In [None]:
# Imports
import numpy as np
import babypandas as bpd

import matplotlib.pyplot as plt
plt.style.use('fivethirtyeight')

# Lecture 16 – Hypothesis Testing, Continued

## DSC 10, Winter 2022

### Announcements

- The Midterm Project is due **tomorrow at 11:59pm**.
    - Check the [Calendar](https://dsc10.com/calendar) for the most up-to-date office hours schedule (we've added a few more over the weekend).
- Midterm Exam grades are available on Gradescope.
    - **If you didn't do as well as you'd hope, remember that the Midterm Exam is only worth 10% of your overall grade!**
- Lab 5 is due on **Thursday 2/17 at 11:59pm**.
- Homework 5 will be released on Sunday and will be due on **Saturday 2/19 at 11:59pm**.

### Agenda

- Example: Is our coin fair?
- Decisions and uncertainty.
- Example: Midterm scores.
    - p-values.
- Example: Jury Panels.
    - Total variation distance.

## Example: Is our coin fair?

Recall, last class we looked at two pairs of viewpoints, regarding the flips of a coin.

### (1) “This coin is fair.” OR “No, it’s not.”

* Large or small values of the number of heads suggest that the coin is "not fair".
    - **Test statistic: $| \text{number of heads} - 200 |$.**
    - Large values of the statistic suggest that the coin is "not fair".
    - If we used the number of heads, then both large values of the statistic **and** small values of the statistic suggest that the coin is "not fair", which makes the calculation more complicated.

### (2) “This coin is fair.” OR “No, it’s biased towards heads.”

* Only large values of the number of heads suggest that the coin is "biased toward heads".
    - **Test statistic: number of heads.**
    - Statistic (1) wouldn't work because some large values of statistic (1) lean towards "biased towards heads" (when there are many heads), while some don't (when there are many more tails than 200, statistic (1) is also large).
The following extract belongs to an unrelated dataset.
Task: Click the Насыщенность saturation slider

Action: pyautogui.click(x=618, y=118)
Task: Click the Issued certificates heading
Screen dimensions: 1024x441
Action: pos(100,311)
### Pick a (possibly) biased coin
- We'll randomly select the chance that the coin flips heads from the list `[0.4, 0.5, 0.6]`, but we will **not** look at this chance directly.
- We'll then flip this coin 400 times and look at the resulting number of heads and tails. 
    - This is our "observation", i.e. it's the equivalent of seeing a jury panel with 8 Black men on it, or seeing 705 plants with purple flowers out of 929.
    - This is **not** our simulation!

In [None]:
# By setting a seed, we ensure that we get the same results every time this cell is run.
np.random.seed(42)

# Pick a possibly biased coin
prob = np.random.choice([0.4, 0.5, 0.6])

# Flip this coin 400 times; flips = [Num Heads, Num Tails]
flips = np.random.multinomial(400, [prob, 1 - prob])
flips

### Compute the statistics
- Is the coin biased?
- Is the coin biased toward heads?
- Let's write functions that compute the two relevant statistics (the number of heads, and the distance between the number of heads and 200) given an array of flips.
    - Why 200? That's the number of heads we'd expect if we flip a fair coin ($0.5 \cdot 400 = 200$).
    - Instead of the number of heads and 200, we could look at the proportion of heads and 0.5.

In [None]:
def num_heads(arr):
    return arr[0]

def dist_from_200(arr):
    return np.abs(num_heads(arr) - 200)

In [None]:
num_heads(flips)

In [None]:
dist_from_200(flips)

### What do these statistics look like for a fair coin?

For each pair of viewpoints:
- Define the model for a fair coin (done).
- Define the test statistic (done).
- Run the simulation: flip the coin 400 times, calculate the test statistic, and add it to a `results` array. Repeat this process many, many times.
- Plot a histogram of the `results`.

### (1) “This coin is fair.” OR “No, it’s not.”

For this pair of viewpoints, a good test statistic is

$$ | \text{number of heads} - 200 |$$

This is calculated by our function `dist_from_200`.

In [None]:
model = [0.5, 0.5]

repetitions = 10000
results = np.array([])
for i in np.arange(repetitions):
    coins = np.random.multinomial(400, model)
    result = dist_from_200(coins)
    results = np.append(results, result)

results

In [None]:
bpd.DataFrame().assign(results=results).plot(kind='hist', density=True, bins=np.arange(0, 40, 2), ec='w',
                                             figsize=(10, 5));
plt.axvline(dist_from_200(flips), color='red');

- The distance between the number of heads in our observed sample (236) and 200 is 36, which is much, much larger than a typical distance **under the assumption that the coin is fair**.
- As such, the coin is probably not fair, and we side with the viewpoint "No, it's not fair."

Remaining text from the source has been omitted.